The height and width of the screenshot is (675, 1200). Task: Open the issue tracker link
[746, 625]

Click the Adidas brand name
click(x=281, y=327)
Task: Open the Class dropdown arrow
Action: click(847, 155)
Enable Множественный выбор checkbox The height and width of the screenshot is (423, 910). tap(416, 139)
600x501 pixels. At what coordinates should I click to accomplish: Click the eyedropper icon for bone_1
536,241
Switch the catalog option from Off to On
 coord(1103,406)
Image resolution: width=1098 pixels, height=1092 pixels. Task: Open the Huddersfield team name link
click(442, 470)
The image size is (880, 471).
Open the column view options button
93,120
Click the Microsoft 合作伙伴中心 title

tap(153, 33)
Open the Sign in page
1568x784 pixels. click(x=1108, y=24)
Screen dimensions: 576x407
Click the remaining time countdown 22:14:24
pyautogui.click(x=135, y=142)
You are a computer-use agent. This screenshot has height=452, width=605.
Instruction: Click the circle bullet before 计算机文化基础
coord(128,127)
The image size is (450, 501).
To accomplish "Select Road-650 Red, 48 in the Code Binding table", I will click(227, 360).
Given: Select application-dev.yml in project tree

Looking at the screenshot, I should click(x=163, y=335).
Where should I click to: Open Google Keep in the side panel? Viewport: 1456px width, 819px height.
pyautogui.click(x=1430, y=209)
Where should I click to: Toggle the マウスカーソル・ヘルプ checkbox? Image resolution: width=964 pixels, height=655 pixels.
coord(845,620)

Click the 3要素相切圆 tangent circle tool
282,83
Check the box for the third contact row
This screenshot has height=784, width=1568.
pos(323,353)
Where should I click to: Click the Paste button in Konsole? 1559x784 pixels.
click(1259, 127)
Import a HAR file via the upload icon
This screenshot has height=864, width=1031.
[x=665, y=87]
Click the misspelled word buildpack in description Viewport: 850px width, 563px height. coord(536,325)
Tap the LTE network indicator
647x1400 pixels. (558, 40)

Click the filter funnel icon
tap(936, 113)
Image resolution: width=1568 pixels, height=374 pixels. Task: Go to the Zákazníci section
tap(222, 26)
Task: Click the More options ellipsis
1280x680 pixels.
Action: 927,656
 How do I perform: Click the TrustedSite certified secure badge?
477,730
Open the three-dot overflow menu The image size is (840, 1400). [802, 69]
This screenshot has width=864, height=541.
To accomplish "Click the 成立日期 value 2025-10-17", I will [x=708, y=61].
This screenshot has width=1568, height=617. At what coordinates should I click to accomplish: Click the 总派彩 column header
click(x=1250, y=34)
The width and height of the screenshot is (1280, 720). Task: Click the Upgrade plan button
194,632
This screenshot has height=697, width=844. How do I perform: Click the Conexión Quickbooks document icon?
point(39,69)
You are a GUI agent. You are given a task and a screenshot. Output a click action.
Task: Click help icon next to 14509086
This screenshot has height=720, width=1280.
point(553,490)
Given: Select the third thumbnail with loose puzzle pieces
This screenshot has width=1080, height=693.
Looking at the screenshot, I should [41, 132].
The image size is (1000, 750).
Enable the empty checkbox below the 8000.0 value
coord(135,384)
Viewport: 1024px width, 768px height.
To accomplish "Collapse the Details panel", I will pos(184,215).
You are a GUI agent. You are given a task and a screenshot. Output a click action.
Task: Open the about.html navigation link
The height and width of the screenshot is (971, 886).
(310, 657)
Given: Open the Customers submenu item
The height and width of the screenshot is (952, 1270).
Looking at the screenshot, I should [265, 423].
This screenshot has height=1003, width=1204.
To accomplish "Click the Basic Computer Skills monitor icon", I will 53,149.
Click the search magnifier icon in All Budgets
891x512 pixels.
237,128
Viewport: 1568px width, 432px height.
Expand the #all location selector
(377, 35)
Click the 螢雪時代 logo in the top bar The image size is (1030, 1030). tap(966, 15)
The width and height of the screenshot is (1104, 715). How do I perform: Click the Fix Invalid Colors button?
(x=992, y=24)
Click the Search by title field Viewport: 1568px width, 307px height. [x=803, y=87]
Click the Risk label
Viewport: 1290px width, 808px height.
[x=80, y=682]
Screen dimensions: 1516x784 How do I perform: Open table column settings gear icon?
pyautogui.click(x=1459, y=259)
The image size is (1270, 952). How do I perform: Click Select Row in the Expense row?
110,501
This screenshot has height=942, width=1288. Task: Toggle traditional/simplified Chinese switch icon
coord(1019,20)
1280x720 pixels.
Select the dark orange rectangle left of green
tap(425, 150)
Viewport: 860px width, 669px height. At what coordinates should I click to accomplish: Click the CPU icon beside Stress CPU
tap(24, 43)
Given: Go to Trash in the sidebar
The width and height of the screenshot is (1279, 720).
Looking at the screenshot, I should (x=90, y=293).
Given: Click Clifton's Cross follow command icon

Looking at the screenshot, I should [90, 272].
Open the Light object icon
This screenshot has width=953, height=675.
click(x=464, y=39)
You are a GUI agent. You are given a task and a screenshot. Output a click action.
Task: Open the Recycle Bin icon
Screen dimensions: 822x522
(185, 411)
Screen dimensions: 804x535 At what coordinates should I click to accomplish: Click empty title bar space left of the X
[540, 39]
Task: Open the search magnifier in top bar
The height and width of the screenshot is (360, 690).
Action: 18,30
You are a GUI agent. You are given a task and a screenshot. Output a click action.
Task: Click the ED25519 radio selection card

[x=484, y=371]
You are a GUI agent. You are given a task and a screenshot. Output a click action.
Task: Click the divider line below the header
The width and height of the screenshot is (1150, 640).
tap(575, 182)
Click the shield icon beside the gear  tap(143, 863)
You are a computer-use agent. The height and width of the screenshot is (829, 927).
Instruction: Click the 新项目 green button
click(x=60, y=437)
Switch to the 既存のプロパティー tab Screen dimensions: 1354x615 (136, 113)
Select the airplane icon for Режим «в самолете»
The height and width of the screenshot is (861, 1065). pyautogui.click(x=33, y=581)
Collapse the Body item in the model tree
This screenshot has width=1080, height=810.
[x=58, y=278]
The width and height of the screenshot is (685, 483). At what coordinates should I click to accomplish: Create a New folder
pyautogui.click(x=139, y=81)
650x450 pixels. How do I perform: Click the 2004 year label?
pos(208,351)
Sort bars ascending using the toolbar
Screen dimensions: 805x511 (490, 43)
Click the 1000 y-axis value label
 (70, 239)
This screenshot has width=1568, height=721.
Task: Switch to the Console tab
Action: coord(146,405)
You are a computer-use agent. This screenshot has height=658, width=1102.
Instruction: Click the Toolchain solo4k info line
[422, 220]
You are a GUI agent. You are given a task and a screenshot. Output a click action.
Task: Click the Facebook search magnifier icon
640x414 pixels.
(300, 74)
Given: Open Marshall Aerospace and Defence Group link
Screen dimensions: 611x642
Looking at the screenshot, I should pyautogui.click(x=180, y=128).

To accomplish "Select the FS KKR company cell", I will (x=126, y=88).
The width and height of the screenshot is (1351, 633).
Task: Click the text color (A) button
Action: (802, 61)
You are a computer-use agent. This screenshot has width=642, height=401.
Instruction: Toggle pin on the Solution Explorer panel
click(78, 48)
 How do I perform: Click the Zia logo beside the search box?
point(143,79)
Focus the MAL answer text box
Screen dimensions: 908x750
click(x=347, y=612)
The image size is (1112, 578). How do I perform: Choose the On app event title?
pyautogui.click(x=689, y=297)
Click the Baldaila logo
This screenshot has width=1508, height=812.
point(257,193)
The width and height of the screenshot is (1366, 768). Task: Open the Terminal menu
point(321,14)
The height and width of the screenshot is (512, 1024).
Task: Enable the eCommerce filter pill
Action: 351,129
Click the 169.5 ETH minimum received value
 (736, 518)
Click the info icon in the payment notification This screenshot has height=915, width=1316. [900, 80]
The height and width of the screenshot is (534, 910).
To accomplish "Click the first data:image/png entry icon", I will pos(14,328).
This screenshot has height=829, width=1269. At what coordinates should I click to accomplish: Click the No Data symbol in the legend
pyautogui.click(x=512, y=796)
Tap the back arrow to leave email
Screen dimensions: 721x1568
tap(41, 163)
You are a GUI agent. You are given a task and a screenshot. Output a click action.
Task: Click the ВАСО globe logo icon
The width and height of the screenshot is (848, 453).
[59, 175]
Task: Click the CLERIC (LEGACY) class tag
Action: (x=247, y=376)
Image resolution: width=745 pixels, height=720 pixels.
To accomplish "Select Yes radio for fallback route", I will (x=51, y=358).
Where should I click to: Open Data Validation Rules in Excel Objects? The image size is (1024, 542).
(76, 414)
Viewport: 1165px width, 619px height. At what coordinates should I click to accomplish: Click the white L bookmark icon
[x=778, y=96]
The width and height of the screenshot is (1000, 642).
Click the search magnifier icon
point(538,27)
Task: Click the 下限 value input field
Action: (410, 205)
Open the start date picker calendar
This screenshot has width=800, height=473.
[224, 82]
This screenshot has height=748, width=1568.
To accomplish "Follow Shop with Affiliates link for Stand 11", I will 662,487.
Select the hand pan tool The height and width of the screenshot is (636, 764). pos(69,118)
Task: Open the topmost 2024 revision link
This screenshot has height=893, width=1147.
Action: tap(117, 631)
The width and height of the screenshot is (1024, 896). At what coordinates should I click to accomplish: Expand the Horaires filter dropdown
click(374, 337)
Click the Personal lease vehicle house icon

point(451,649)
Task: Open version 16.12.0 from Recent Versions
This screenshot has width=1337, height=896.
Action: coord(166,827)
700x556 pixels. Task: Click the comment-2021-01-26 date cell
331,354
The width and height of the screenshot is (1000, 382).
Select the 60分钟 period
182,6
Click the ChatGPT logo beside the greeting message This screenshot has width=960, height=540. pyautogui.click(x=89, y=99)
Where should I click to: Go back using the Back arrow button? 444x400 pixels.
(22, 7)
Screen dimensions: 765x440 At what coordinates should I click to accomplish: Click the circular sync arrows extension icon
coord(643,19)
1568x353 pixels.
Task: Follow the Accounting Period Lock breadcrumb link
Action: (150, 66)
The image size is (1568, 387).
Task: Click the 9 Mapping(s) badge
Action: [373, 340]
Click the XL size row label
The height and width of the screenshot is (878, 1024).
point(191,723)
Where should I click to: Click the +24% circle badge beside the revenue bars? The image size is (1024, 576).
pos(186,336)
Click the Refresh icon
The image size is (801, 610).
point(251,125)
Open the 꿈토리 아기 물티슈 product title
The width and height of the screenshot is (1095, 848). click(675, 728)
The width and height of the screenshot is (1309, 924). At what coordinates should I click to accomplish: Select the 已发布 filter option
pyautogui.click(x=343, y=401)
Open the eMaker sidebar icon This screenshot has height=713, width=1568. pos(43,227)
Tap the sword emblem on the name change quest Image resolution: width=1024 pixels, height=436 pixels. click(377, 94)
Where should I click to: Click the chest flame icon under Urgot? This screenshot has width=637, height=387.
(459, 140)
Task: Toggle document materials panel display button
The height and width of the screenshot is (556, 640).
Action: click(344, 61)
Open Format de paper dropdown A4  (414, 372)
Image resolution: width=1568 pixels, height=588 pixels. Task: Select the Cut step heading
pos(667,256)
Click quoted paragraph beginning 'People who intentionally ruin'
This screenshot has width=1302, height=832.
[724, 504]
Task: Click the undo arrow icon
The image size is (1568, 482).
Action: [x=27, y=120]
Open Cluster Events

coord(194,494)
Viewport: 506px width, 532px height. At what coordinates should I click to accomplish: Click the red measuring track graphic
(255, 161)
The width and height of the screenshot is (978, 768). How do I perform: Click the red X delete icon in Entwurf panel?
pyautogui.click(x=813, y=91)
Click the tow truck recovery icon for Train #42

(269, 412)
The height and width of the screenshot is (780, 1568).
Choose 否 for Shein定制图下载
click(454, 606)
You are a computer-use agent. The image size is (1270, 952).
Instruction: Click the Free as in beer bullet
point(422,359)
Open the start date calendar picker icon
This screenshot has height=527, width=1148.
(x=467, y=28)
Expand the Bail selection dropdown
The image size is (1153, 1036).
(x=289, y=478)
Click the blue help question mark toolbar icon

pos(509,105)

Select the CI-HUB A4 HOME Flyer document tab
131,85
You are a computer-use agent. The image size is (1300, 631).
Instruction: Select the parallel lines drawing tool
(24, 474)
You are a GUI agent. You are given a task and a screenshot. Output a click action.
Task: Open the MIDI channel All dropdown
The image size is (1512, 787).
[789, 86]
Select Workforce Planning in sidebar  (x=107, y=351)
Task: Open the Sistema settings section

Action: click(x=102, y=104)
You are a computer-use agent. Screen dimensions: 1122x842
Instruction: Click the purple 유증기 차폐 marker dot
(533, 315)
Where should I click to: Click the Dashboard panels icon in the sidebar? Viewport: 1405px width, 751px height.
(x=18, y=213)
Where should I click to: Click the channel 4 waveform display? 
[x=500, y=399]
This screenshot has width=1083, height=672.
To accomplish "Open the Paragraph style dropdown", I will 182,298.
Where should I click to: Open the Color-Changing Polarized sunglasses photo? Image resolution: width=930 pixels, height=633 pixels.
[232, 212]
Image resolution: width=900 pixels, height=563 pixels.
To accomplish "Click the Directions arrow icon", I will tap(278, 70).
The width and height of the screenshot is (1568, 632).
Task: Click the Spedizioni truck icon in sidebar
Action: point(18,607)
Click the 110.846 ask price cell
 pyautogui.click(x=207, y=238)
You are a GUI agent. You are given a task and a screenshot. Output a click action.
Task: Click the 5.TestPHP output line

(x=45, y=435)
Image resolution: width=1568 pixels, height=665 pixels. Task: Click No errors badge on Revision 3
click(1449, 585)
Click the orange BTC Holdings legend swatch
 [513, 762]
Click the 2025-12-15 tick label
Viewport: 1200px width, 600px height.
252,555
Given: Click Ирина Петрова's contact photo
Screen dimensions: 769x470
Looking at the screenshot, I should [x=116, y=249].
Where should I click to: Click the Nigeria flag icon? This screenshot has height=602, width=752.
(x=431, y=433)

*YOUR TASK*.
Among the lines of the data, which ones contain the word "third"? Show them.

*RESULT OF THE EXERCISE*.
Check the box for the third contact row
Given: Select the third thumbnail with loose puzzle pieces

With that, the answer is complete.